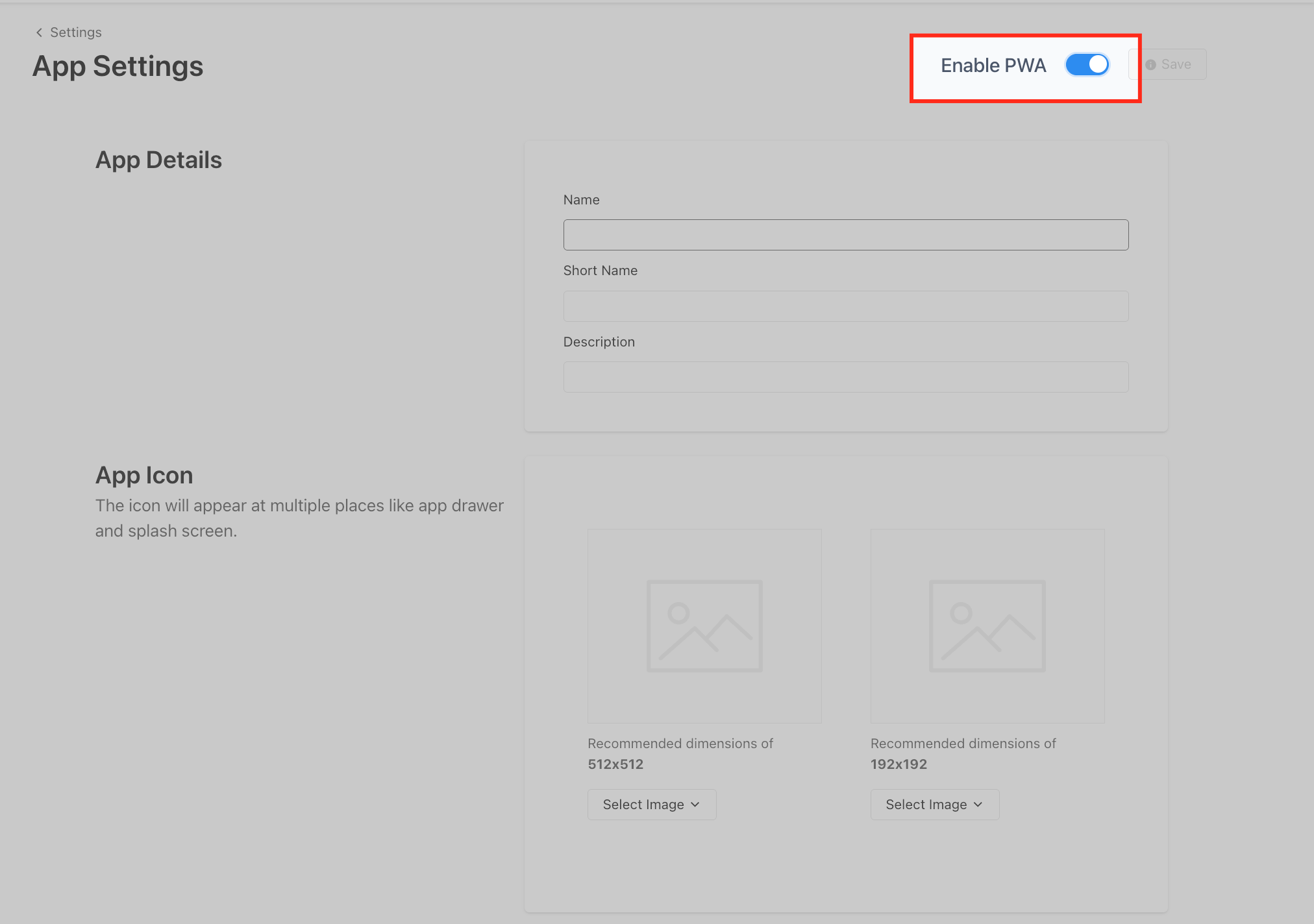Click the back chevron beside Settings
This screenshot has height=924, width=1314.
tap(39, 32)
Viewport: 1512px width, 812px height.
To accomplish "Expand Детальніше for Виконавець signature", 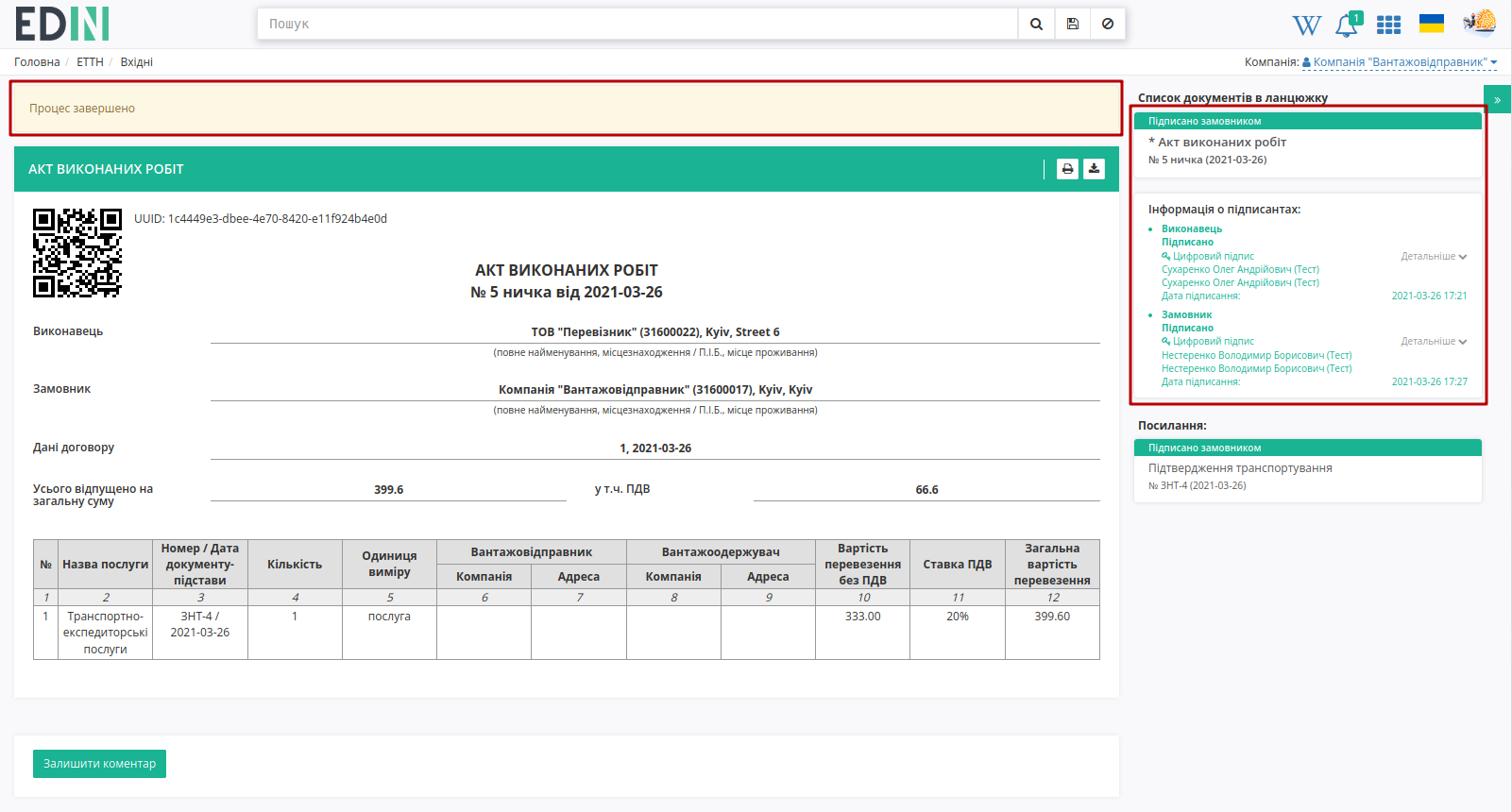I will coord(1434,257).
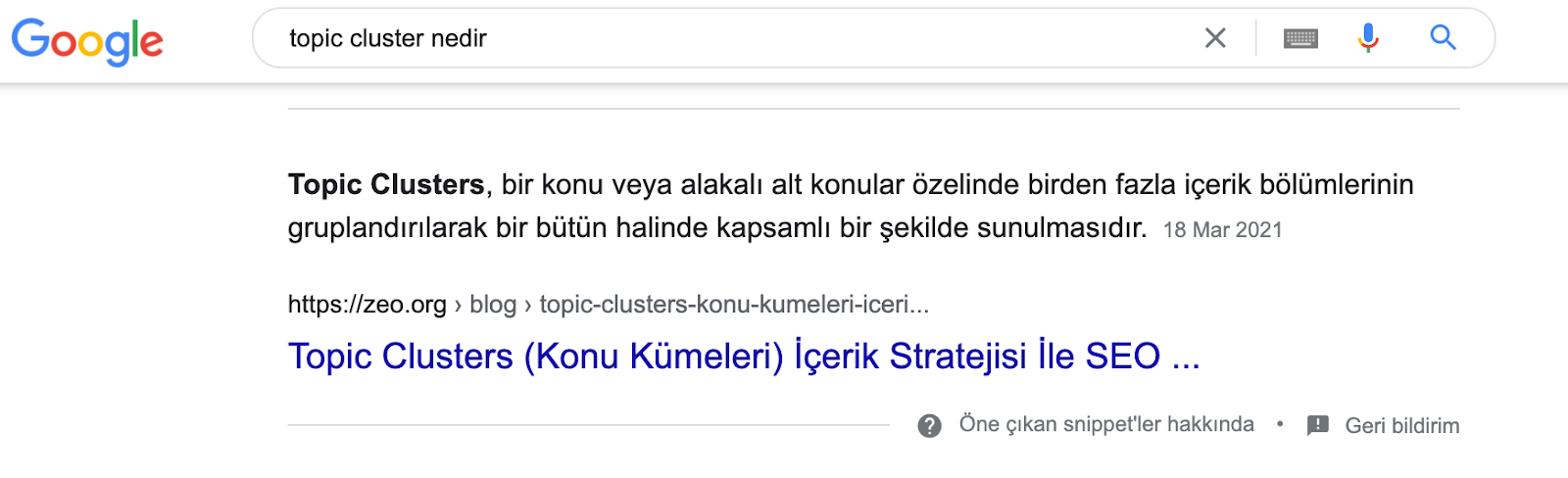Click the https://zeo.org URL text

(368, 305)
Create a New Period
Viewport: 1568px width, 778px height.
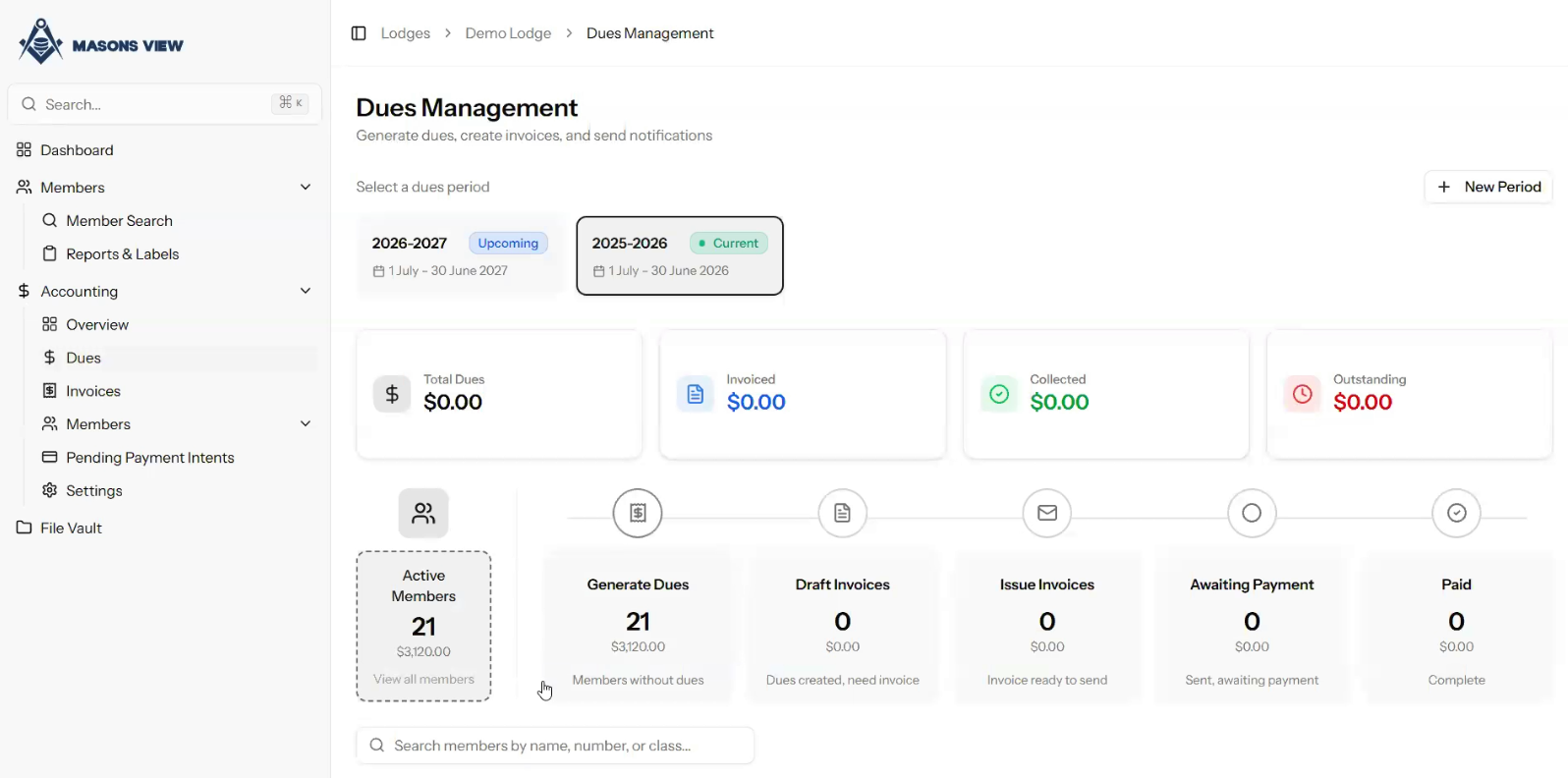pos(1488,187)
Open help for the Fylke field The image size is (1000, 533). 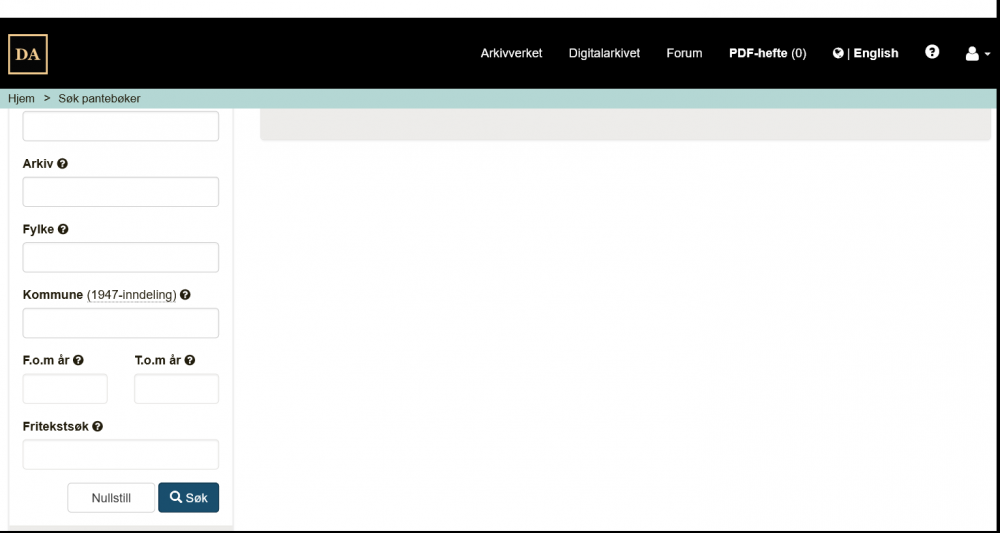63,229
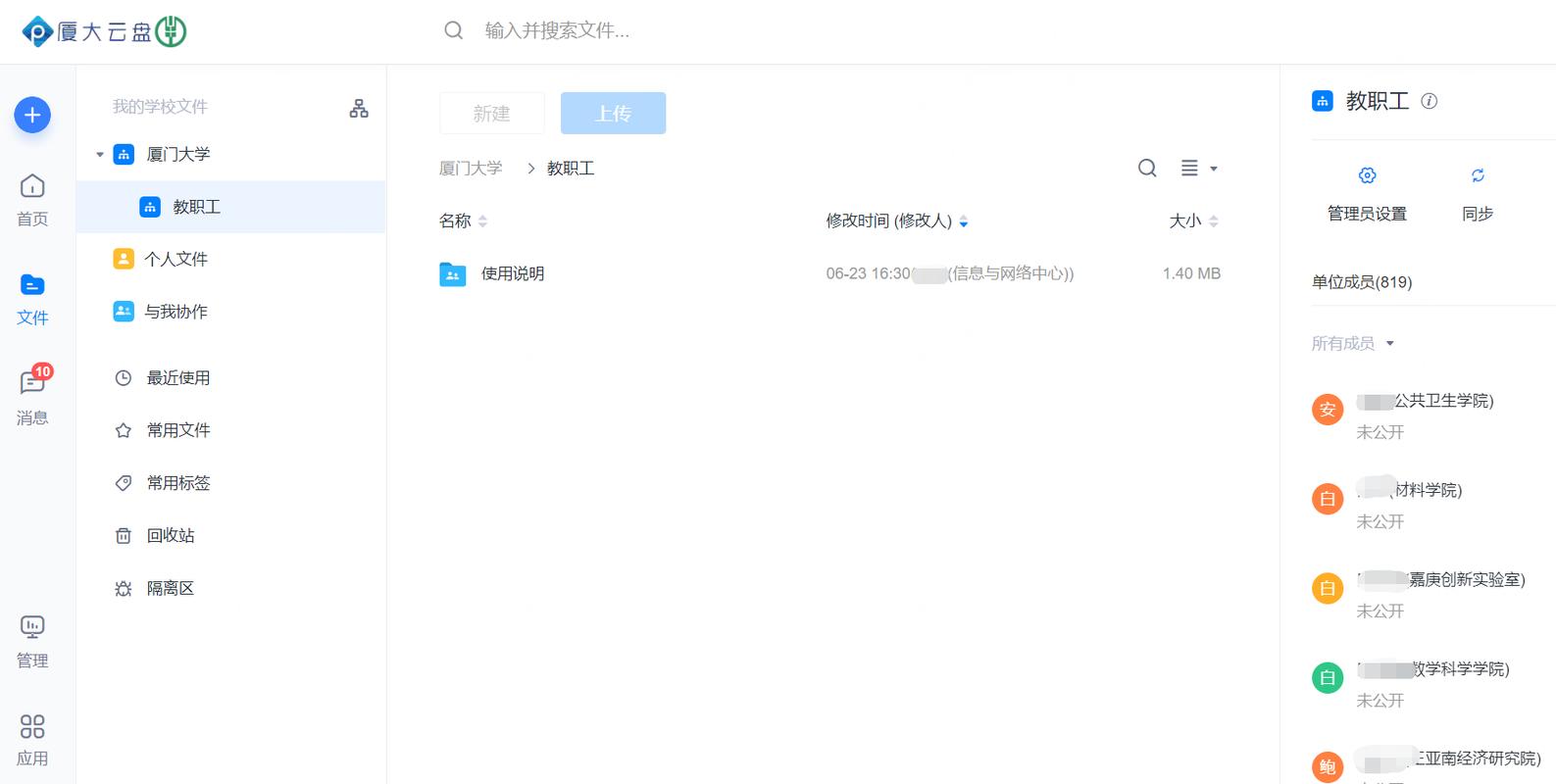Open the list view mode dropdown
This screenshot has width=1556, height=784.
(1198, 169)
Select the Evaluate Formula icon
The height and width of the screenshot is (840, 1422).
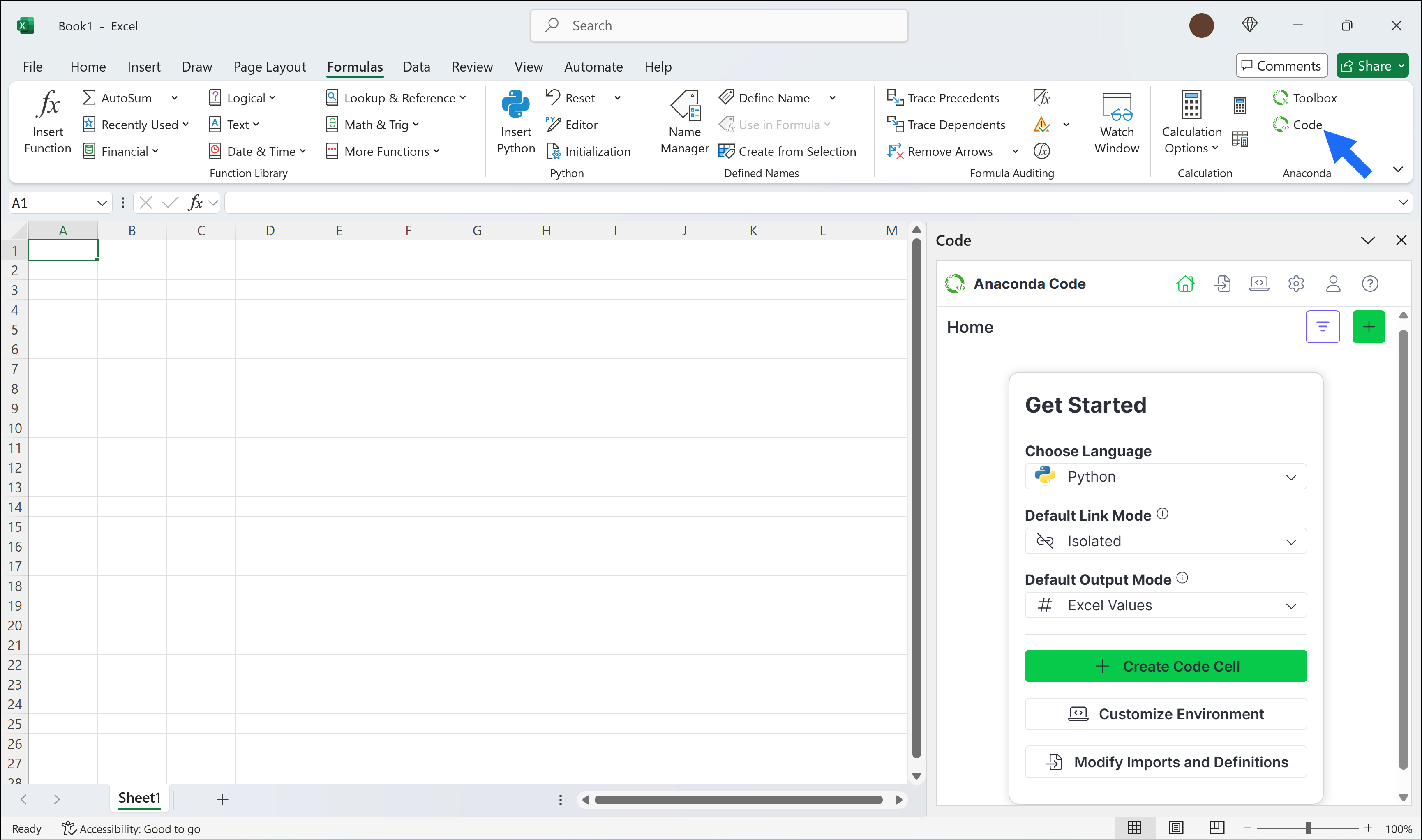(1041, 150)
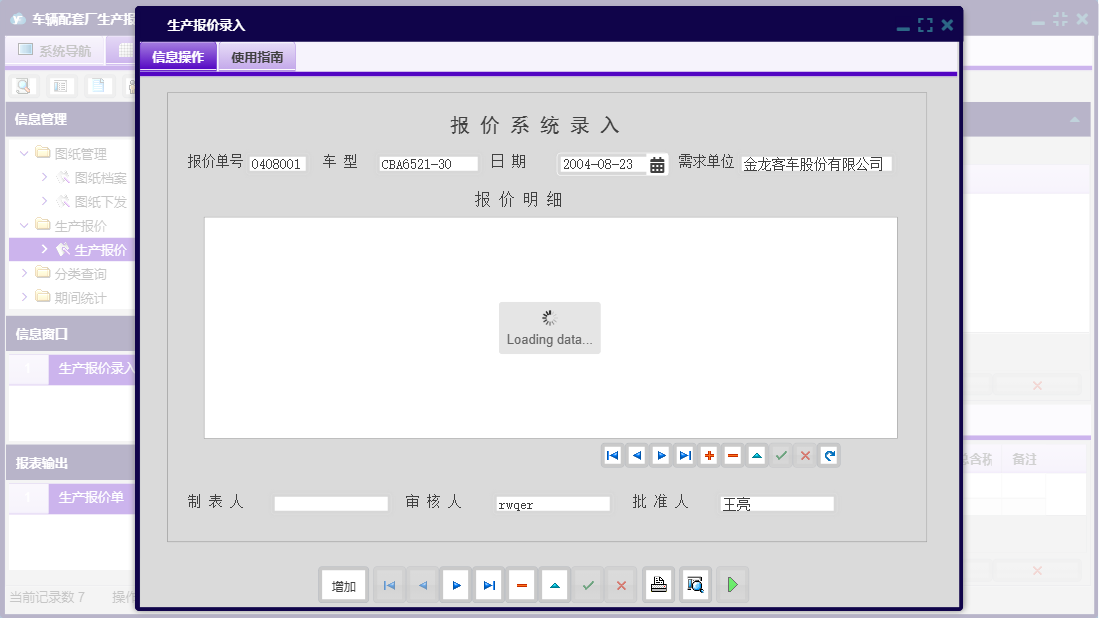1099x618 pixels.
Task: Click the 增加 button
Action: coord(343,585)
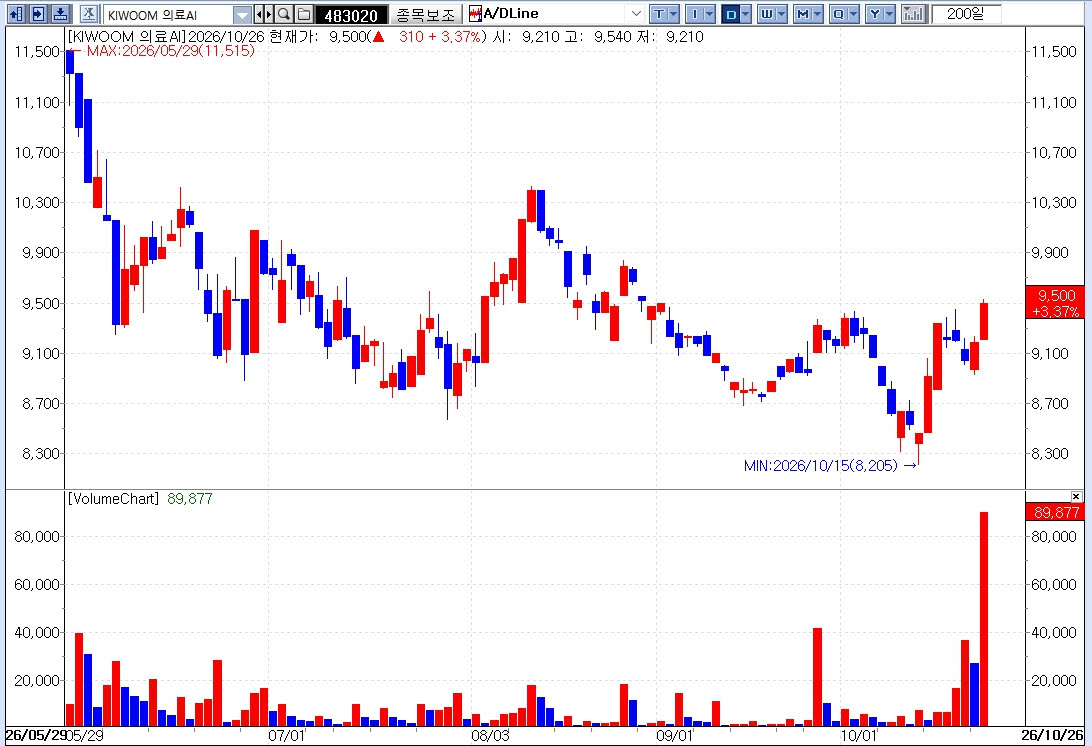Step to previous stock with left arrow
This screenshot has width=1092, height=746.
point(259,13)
○ ○ ○ ○ ○ ○ ○
● **Directions**
Pull out every line of the records that contains the string "screenshot", treating uppercase and lowercase as different. Copy each matching line in full.

● **The response**
This screenshot has height=924, width=1314.
This screenshot has width=1556, height=784.
The height and width of the screenshot is (840, 1422).
This screenshot has width=1092, height=746.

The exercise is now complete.